四月 日暮

そう言いながら。泣いていた。

先生は、そうか、と言い俺の肩を優しく叩き、体育館をゆっくりと出て行った。

俯いていた俺は、先生の表情を見る事は出来なかった。

俺は、チャイムを2回聞き、目を擦り、深呼吸して。

「失礼しました。」

誰もいない静かな体育館に声が響き、

浅く礼をしてから、ゆっくり歩き出した。

教室に戻ると、教卓の前に先生はいなくて、先生が配ったのであろうプリントが俺の机の上はあった。

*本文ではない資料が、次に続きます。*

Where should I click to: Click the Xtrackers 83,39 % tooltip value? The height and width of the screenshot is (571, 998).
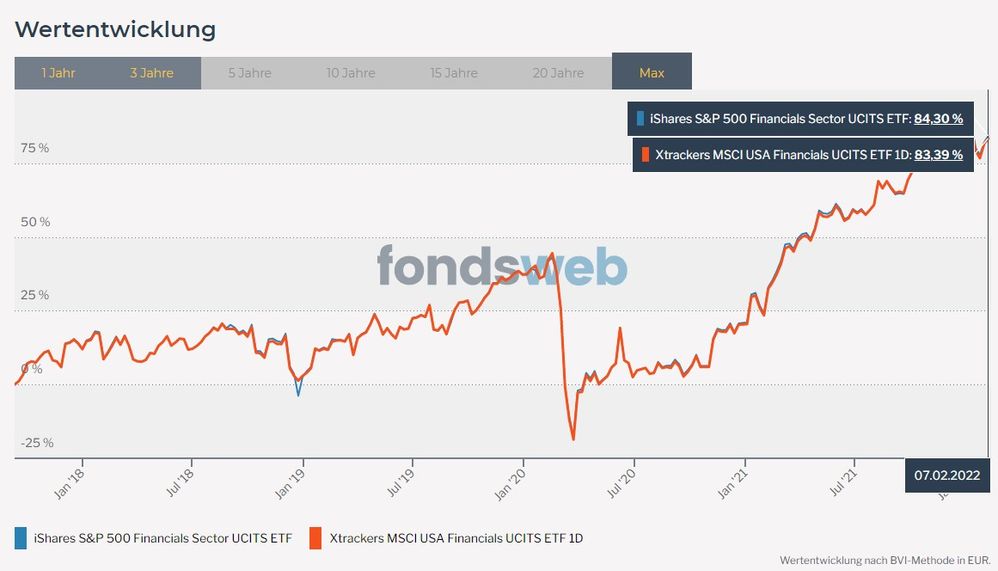(938, 155)
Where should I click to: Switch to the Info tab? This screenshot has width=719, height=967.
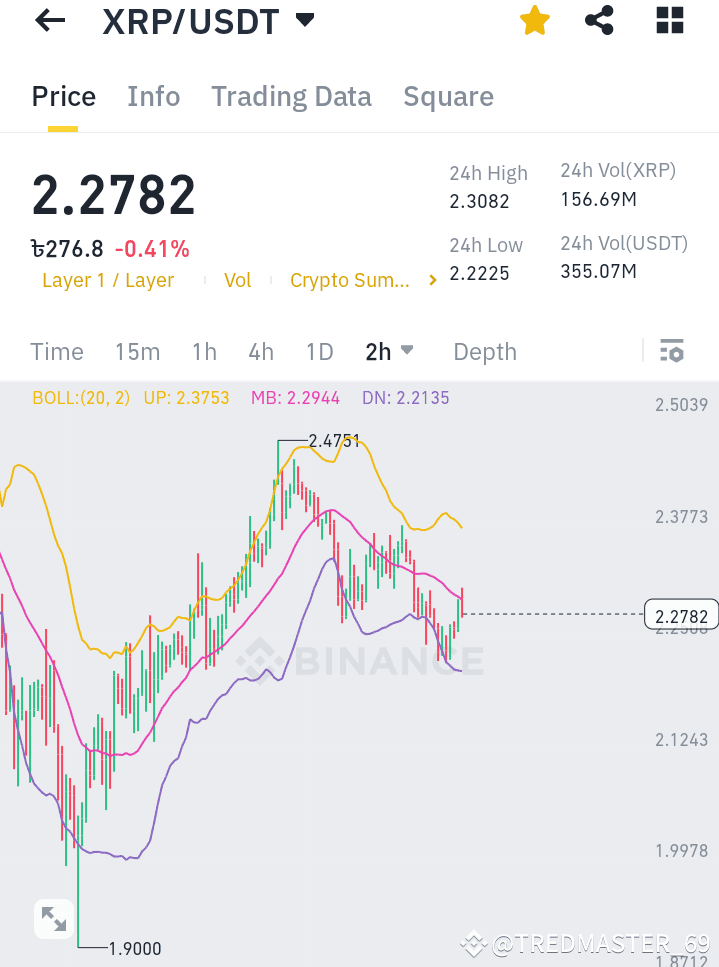153,96

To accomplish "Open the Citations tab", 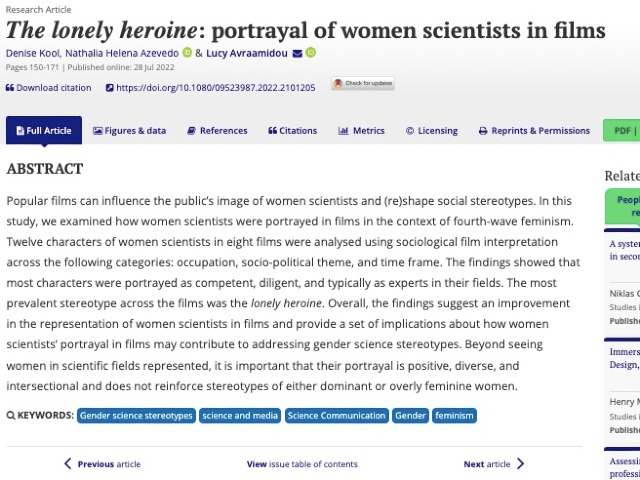I will coord(292,131).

みんなはそれを半分程解いていて、終わった人もいたようだった。

俺はそのプリントを机の中にしまい、机の上で腕を組み、頭をそこに乗せた。

問題を解く気になんてなれやしなかった。

そのうち先生が後ろのドアから俺を呼んだ。

廊下に出ると先生は俺に言ってくれた。

「今日はとりあえずこのまま授業だそうだ。次、音楽だろう?俺、暇だからさ。

一緒に教室残ってようぜ。」

友達のように。授業を抜け出すかのように。

先生はしゃがんで、俺と目線を合わせて。

歯を見せて、まさににかっと笑った。

それから、クラスメイトはみんな音楽室に移動していった。

俺と先生は教室で窓際の椅子に座っていた。

先生は窓の外をずっと見ていた。

俺はその先生をずっと見ていた。

教室の電気は消えていて、外からの光が先生の横顔を照らしていた。

ずっと外を見ていた先生が急に俺を見て、口角を少しだけ上げて、一文字ずつ丁寧に言葉にしてくれた。